The Reserve Bank of India (RBI) has revealed that the net Foreign Direct Investment (FDI) inflow during the period of April-December 2023 stood at USD 8.5 billion. This figure represents a notable decline from the corresponding period in the previous year, which recorded a net FDI inflow of USD 21.6 billion during April-December 2022.
Furthermore, the Reserve Bank of India (RBI) reported that the accretion of foreign exchange reserves, based on Balance of Payments (BoP), amounted to USD 6.0 billion during the October-December period, marking a decrease from the accretion of USD 11.1 billion observed in the same period the previous year.

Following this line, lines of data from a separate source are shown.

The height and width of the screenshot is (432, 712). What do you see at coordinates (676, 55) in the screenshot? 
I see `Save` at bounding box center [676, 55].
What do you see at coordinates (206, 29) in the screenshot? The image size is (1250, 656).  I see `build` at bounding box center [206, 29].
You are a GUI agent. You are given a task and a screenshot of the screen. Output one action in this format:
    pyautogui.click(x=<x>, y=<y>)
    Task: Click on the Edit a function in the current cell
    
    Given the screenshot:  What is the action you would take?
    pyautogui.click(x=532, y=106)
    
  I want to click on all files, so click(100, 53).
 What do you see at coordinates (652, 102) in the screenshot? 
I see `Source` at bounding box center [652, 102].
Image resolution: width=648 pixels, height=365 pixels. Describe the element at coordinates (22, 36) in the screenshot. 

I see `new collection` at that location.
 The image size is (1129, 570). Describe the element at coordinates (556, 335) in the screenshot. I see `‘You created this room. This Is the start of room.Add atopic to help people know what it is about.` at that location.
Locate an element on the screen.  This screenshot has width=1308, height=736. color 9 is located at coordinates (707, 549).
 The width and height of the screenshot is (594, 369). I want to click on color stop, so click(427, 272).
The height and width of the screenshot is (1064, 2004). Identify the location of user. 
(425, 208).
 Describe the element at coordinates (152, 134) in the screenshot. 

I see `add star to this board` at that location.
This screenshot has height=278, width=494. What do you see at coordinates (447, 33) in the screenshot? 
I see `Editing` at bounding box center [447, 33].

In addition, the merchandise trade deficit stood at USD 71.6 billion during the third quarter of the current financial year, slightly surpassing the deficit of USD 71.3 billion recorded in the corresponding quarter of 2022-23.
Despite these challenges, there was a positive growth in services exports, registering a 5.2% increase on a year-on-year basis. This growth was primarily driven by the expansion of exports in software, business, and travel services. The net services receipts also demonstrated growth both sequentially and compared to the previous year, which helped mitigate the impact of the current account deficit.